6050 Oak Tree Boulevard, South,
Suite 500
Cleveland, Ohio 44131
Ladies and Gentlemen:
We have acted as special counsel to CBIZ, Inc., a Delaware corporation (the “Company”), in connection with the registration, pursuant to a registration statement on Form S-8 (the “Registration Statement”), filed with the Securities and Exchange Commission under the Securities Act of 1933, as amended (the “Securities Act”) of the offer and sale by the Company of up to 1,000,000 shares (the “Company Shares”) of the Company’s common stock, par value $0.01 per share, to be issued under the CBIZ, Inc. 2007 Employee Stock Purchase Plan (the “Stock Purchase Plan”).
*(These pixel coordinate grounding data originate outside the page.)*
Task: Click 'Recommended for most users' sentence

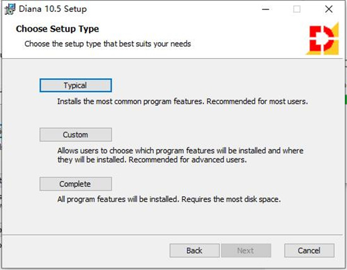Action: click(257, 102)
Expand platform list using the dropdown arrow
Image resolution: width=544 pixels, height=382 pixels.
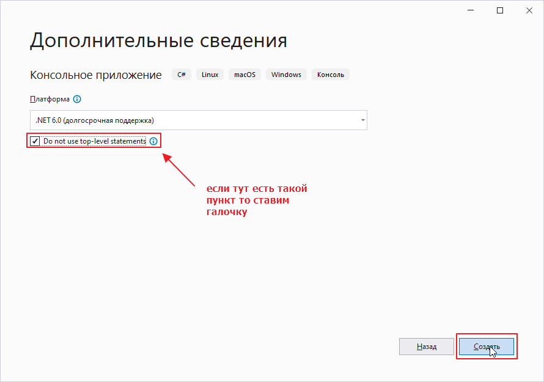[362, 120]
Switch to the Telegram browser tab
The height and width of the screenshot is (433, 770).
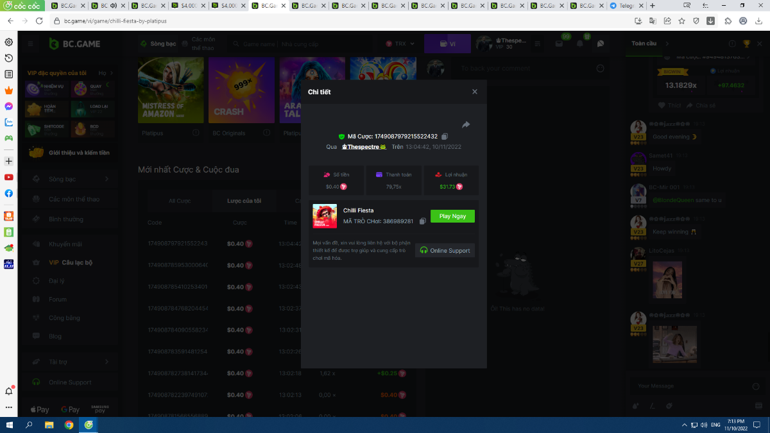point(621,6)
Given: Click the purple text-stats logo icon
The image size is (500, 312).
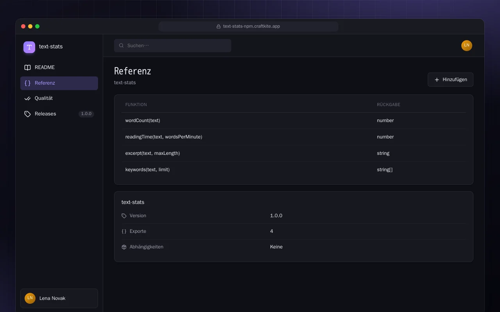Looking at the screenshot, I should coord(29,47).
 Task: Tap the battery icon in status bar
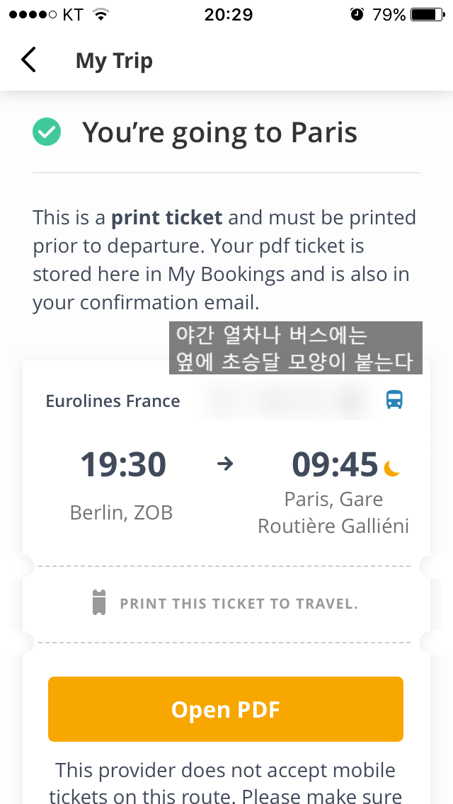pos(427,14)
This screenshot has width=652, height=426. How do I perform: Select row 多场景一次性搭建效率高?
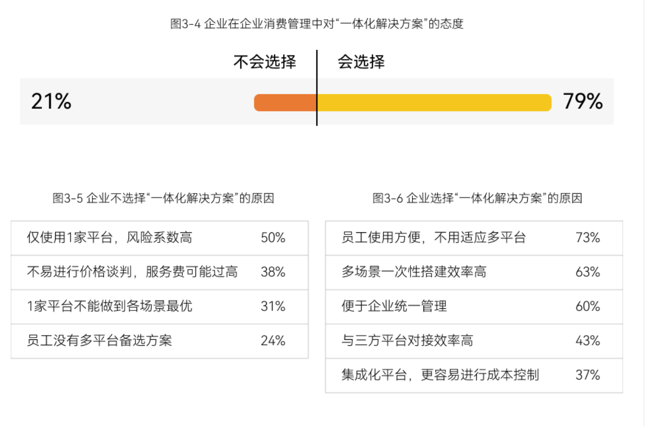(x=474, y=272)
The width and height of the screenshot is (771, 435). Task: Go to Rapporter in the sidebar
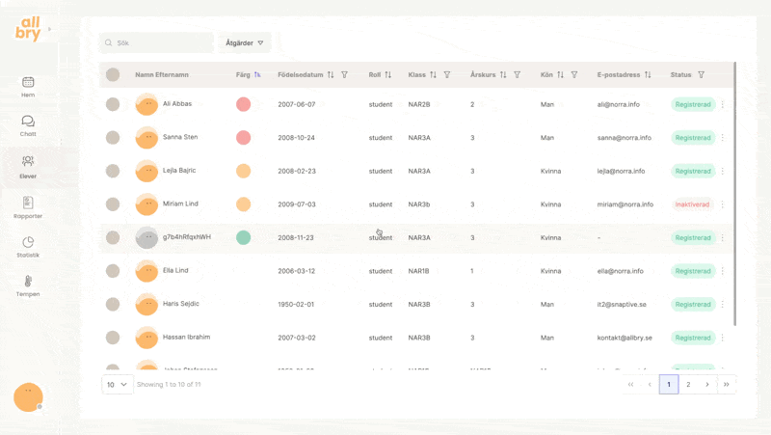pos(28,207)
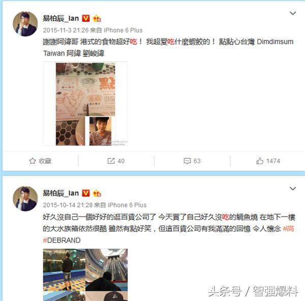Click the crown membership badge on first post

[97, 18]
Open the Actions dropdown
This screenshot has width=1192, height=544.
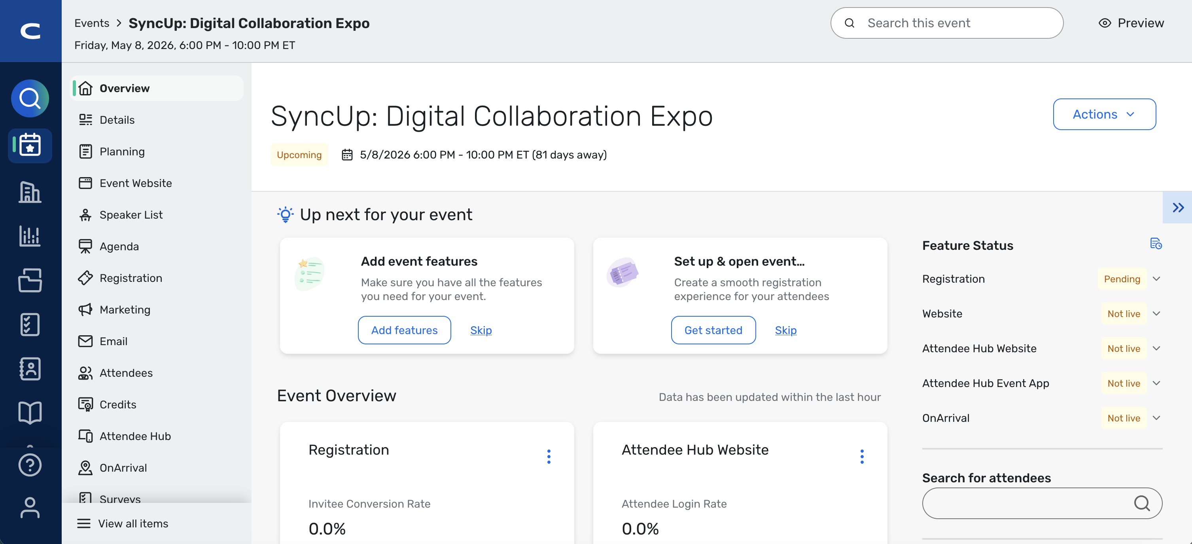[x=1104, y=114]
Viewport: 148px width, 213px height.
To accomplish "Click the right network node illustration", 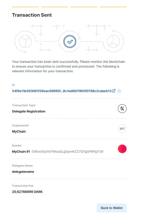I will click(x=113, y=42).

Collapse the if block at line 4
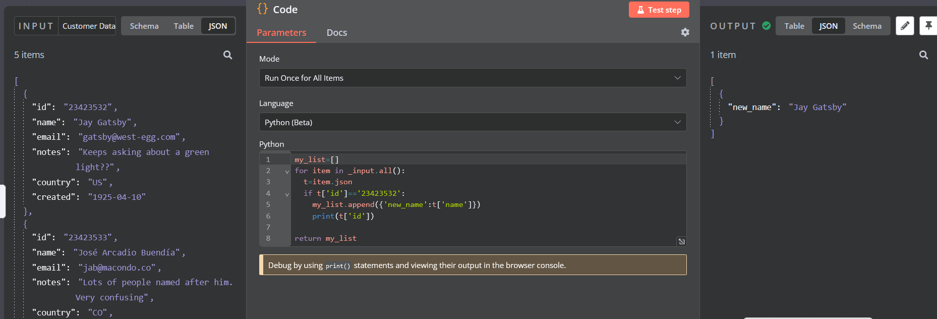287,194
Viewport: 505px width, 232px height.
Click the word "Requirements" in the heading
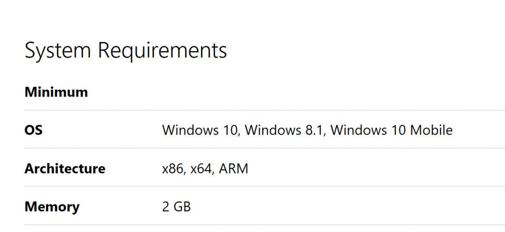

We have examined originals or certified copies of such corporate records of the Company and other certificates and documents of officials of the Company, public officials and others as we have deemed appropriate for purposes of this letter. We have assumed the genuineness of all signatures, the authenticity of all documents submitted to us as originals, the conformity to authentic original documents of all copies submitted to us as conformed and certified or reproduced copies. We have also assumed that the purchase price paid to the Company per Company Share upon issuance will be at least equal to the par value of each Company Share.
Based upon the foregoing and subject to the assumptions, exceptions, qualifications and limitations set forth hereinafter, we are of the opinion that the Company Shares have been duly authorized and when the Registration Statement relating to the Company Shares has become effective under the Act, and upon the issuance and sale in accordance with the Stock Purchase Plan and in the manner contemplated by the Registration Statement, the Company Shares will be validly issued, fully paid and non-assessable.
We express no opinion as to the laws of any jurisdiction other than the General Corporation Law of the State of Delaware.
We hereby consent to the filing of this opinion as an exhibit to the Registration Statement and to the use of our name in the Prospectus constituting a part thereof. In giving this consent, we do not thereby admit that we are within the category of persons whose consent is required under Section 7 of the Securities Act and the rules and regulations thereunder.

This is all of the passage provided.